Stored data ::
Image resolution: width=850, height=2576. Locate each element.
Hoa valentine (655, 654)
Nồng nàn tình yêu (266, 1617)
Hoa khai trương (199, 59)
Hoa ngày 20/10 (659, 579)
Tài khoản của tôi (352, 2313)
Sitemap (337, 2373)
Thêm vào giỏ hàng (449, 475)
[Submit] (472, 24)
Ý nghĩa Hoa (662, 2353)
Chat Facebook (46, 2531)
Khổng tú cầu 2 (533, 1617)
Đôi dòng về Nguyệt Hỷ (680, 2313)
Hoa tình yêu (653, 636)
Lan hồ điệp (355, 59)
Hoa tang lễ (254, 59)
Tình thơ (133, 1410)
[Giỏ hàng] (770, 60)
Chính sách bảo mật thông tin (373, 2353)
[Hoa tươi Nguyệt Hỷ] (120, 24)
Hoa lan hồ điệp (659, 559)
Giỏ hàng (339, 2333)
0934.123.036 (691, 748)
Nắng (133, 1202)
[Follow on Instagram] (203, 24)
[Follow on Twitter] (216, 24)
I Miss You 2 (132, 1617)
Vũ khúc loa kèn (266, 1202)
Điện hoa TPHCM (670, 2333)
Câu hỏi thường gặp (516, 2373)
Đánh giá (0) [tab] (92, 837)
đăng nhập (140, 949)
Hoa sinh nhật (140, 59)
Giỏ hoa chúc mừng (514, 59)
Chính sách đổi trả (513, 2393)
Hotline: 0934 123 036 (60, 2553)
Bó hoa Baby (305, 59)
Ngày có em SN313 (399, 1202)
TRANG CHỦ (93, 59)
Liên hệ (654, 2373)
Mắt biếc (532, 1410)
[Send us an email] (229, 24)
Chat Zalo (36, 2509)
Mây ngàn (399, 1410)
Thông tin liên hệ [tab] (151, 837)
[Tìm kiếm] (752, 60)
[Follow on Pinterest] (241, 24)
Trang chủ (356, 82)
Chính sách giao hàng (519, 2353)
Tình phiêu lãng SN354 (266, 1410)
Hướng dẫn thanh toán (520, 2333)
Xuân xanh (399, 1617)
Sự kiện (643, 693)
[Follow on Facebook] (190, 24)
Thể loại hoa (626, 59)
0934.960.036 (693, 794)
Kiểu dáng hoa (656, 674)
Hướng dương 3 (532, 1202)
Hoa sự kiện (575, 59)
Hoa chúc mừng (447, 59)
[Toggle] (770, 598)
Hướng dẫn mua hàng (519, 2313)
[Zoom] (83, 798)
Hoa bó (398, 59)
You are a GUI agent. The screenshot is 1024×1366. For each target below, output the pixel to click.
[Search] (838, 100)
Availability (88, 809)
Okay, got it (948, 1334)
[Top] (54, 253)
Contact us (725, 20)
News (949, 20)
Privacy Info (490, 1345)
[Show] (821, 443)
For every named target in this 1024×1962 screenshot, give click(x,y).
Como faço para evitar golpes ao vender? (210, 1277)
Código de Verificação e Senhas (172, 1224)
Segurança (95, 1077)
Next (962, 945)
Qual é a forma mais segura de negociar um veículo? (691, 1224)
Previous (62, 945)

REQUIREMENT ::
Please restate, exactly as written, the line that holds "Sự kiện (643, 693)" and all remaining lines of the data above, and only those.

REPLY ::
Sự kiện (643, 693)
[Follow on Facebook] (190, 24)
Thể loại hoa (626, 59)
0934.960.036 (693, 794)
Kiểu dáng hoa (656, 674)
Hướng dương 3 (532, 1202)
Hoa sự kiện (575, 59)
Hoa chúc mừng (447, 59)
[Toggle] (770, 598)
Hướng dẫn mua hàng (519, 2313)
[Zoom] (83, 798)
Hoa bó (398, 59)
You are a GUI agent. The screenshot is 1024×1366. For each target below, output the pixel to click.
[Search] (838, 100)
Availability (88, 809)
Okay, got it (948, 1334)
[Top] (54, 253)
Contact us (725, 20)
News (949, 20)
Privacy Info (490, 1345)
[Show] (821, 443)
For every named target in this 1024×1962 screenshot, give click(x,y).
Como faço para evitar golpes ao vender? (210, 1277)
Código de Verificação e Senhas (172, 1224)
Segurança (95, 1077)
Next (962, 945)
Qual é a forma mais segura de negociar um veículo? (691, 1224)
Previous (62, 945)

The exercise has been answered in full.